Tenzin Gyatso, 14th Dalai Lama

Tenzin Gyatso (Tibetan: བསྟན་འཛིན་རྒྱ་མཚོ་; Wylie: Bstan-'dzin Rgya-mtsho; Lhasa dialect IPAtɛ̃ʦĩ ɟaʦo]) (born 6 July 1935) is the fourteenth and current Dalai Lama. As such, he is often referred to in Western media simply as the Dalai Lama, without any qualifiers.

The fifth of sixteen children of a farming family in the Tibetan province of Amdo, he was proclaimed the tulku (rebirth) of the thirteenth Dalai Lama at the age of two. On 17 November 1950, at the age of fifteen, he was enthroned as Tibet's Head of State and most important political ruler, while Tibet faced occupation by the forces of the People's Republic of China.

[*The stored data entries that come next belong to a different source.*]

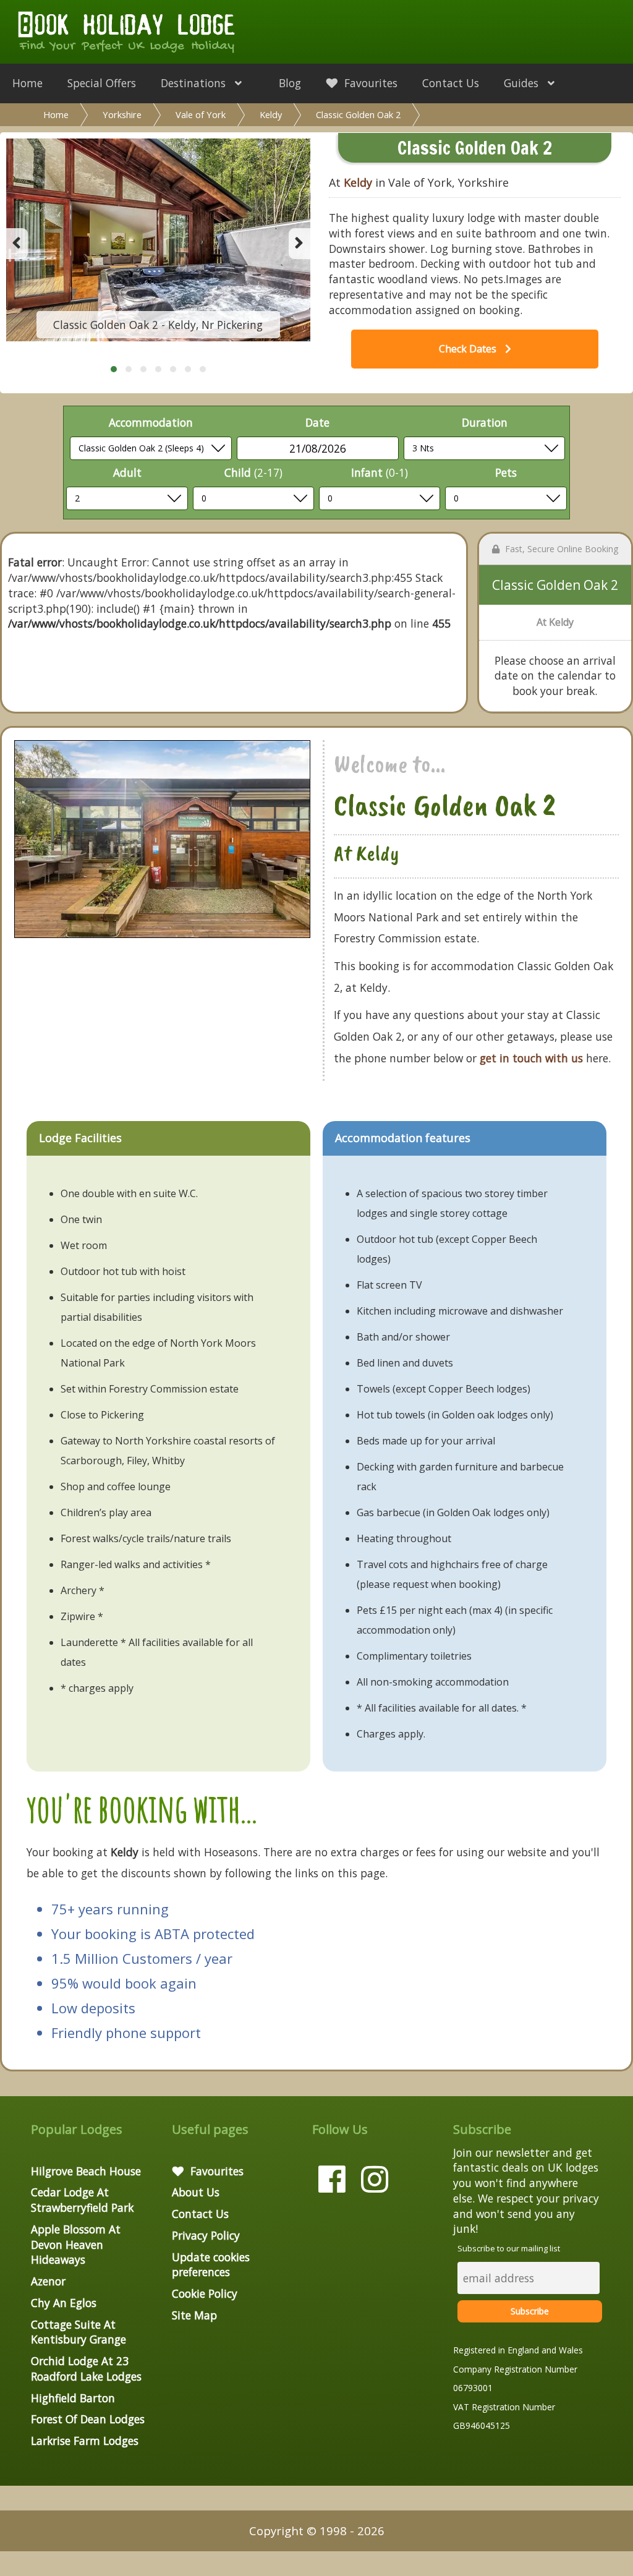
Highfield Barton (73, 2397)
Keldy (271, 114)
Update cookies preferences (211, 2265)
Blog (290, 82)
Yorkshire (122, 114)
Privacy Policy (206, 2235)
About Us (195, 2192)
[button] (113, 369)
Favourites (369, 82)
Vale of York (201, 114)
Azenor (48, 2281)
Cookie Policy (204, 2293)
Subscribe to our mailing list (508, 2248)
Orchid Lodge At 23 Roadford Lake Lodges (86, 2368)
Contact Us (450, 82)
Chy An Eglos (63, 2302)
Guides (523, 82)
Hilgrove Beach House (86, 2171)
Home (27, 82)
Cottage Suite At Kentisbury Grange (78, 2332)
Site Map (194, 2315)
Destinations (195, 82)
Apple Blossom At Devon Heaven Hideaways (76, 2244)
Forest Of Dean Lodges (88, 2419)
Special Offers (101, 82)
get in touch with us (531, 1058)
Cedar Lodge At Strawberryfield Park (82, 2200)
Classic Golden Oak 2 (358, 114)
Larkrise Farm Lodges (84, 2440)
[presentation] (17, 243)
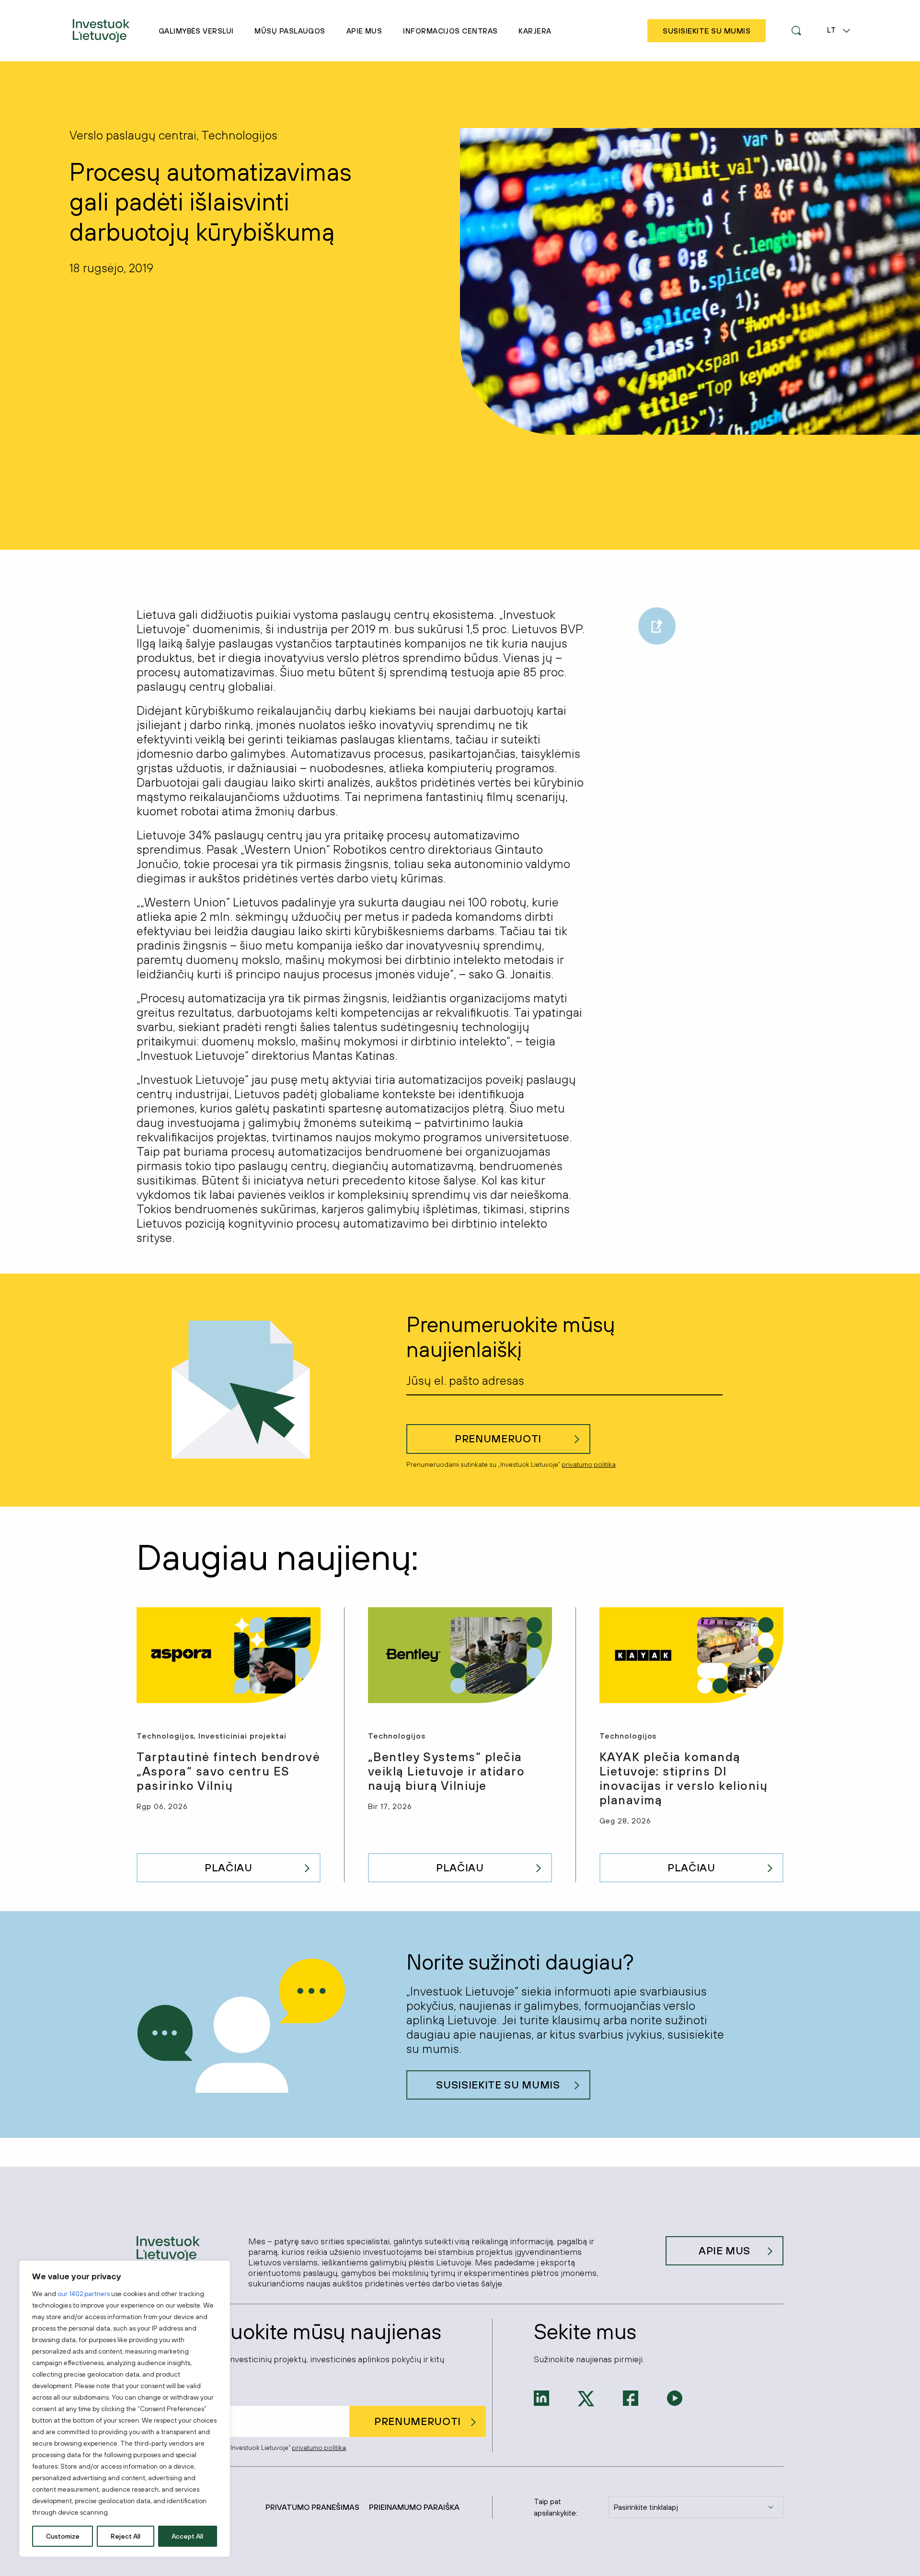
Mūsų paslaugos (289, 31)
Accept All (187, 2536)
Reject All (125, 2536)
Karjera (534, 31)
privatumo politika (589, 1464)
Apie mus (364, 31)
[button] (796, 30)
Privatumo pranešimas (312, 2507)
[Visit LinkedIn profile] (541, 2397)
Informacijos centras (450, 31)
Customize (63, 2536)
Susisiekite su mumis (498, 2084)
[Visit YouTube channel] (674, 2397)
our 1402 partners (84, 2294)
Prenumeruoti (498, 1438)
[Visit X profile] (586, 2397)
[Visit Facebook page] (630, 2397)
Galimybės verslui (196, 31)
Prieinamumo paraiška (414, 2507)
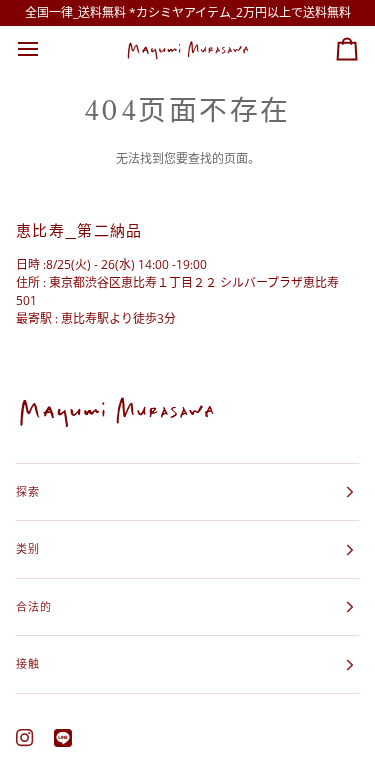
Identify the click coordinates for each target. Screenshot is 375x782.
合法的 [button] (34, 606)
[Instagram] (25, 738)
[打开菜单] (46, 49)
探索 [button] (28, 491)
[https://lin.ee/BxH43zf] (63, 738)
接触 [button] (28, 663)
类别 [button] (28, 548)
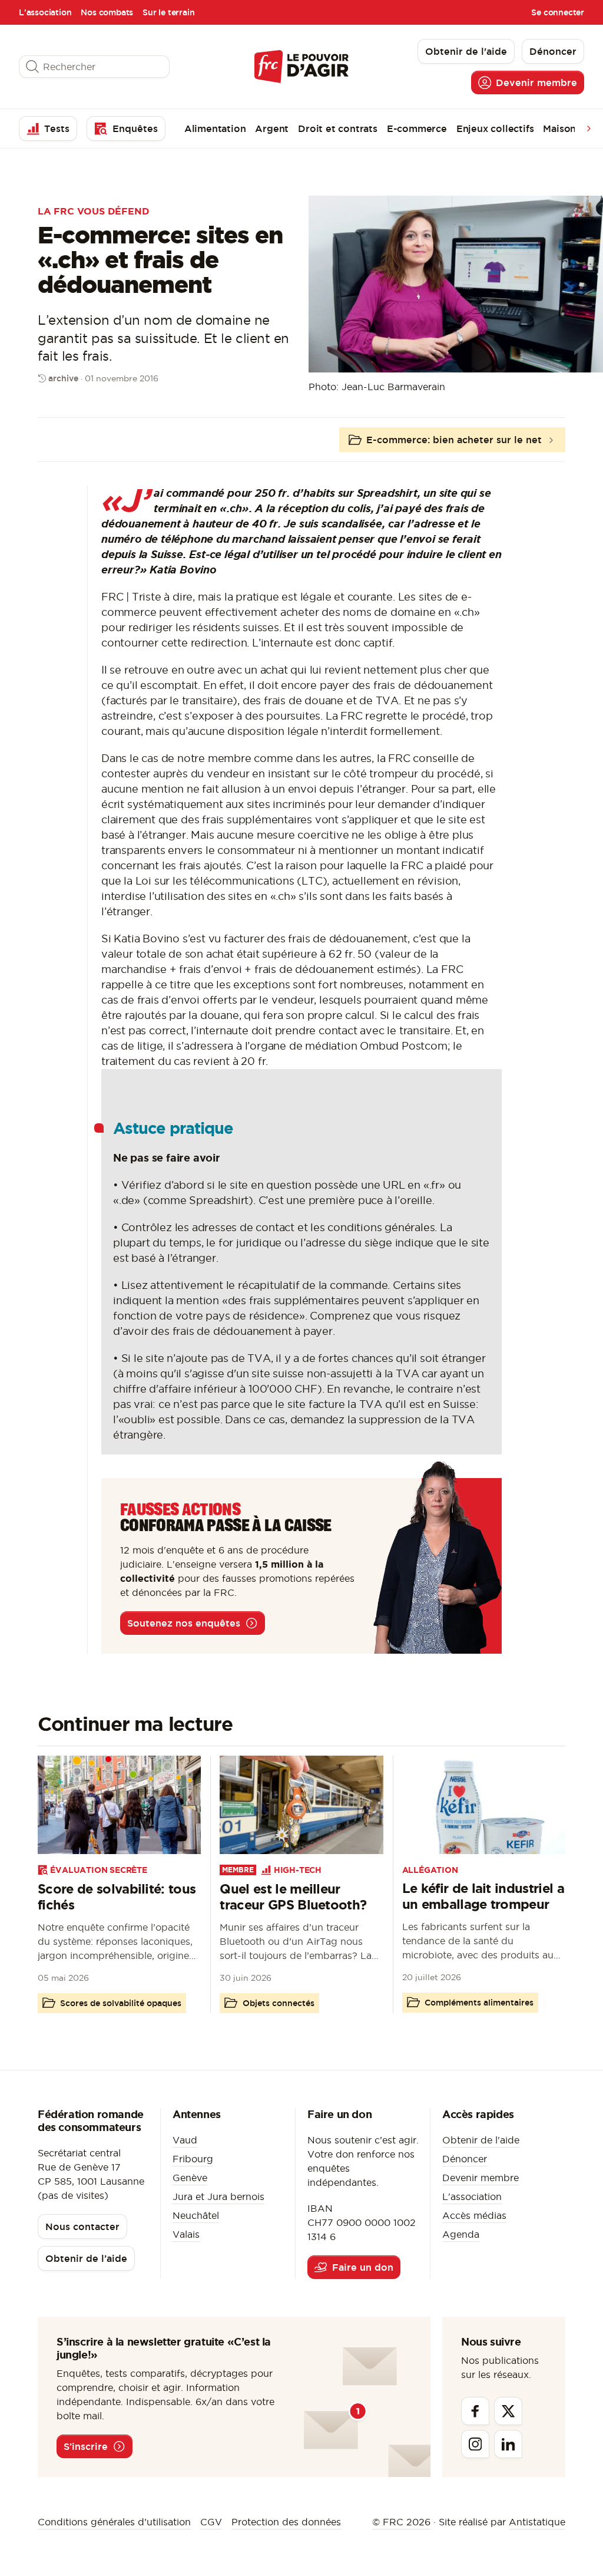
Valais (186, 2234)
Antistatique (537, 2521)
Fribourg (193, 2158)
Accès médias (474, 2215)
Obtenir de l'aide (480, 2140)
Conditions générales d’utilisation (114, 2521)
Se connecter (557, 12)
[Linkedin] (508, 2444)
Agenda (460, 2234)
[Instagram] (475, 2444)
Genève (190, 2177)
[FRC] (301, 66)
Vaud (185, 2140)
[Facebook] (475, 2411)
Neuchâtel (196, 2215)
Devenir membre (480, 2177)
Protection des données (286, 2521)
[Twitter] (508, 2411)
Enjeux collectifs (495, 128)
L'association (45, 12)
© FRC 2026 (401, 2521)
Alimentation (215, 128)
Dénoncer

After the collapse of the Tibetan resistance movement in 1959, Tenzin Gyatso fled to India, where he was active in establishing the Central Tibetan Administration (the Tibetan government in exile) and in seeking to preserve Tibetan culture and education among the thousands of refugees who accompanied him.

A charismatic figure and noted public speaker, Tenzin Gyatso is the first Dalai Lama to travel to the West. There, he has helped to spread Buddhism and to promote the concepts of universal responsibility, secular ethics, and religious harmony. In 1989, he was awarded the Nobel Peace Prize.